§ **Work instruction**: Everything in the listing must be repeated word for word.

§ **Input records**:
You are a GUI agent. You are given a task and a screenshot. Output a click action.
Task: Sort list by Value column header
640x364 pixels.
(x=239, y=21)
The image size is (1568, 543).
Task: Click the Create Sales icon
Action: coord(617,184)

§ **Result below**:
You are a GUI agent. You are given a task and a screenshot. Output a click action.
Task: Sort list by Value column header
640x364 pixels.
(x=239, y=21)
The image size is (1568, 543).
Task: Click the Create Sales icon
Action: coord(617,184)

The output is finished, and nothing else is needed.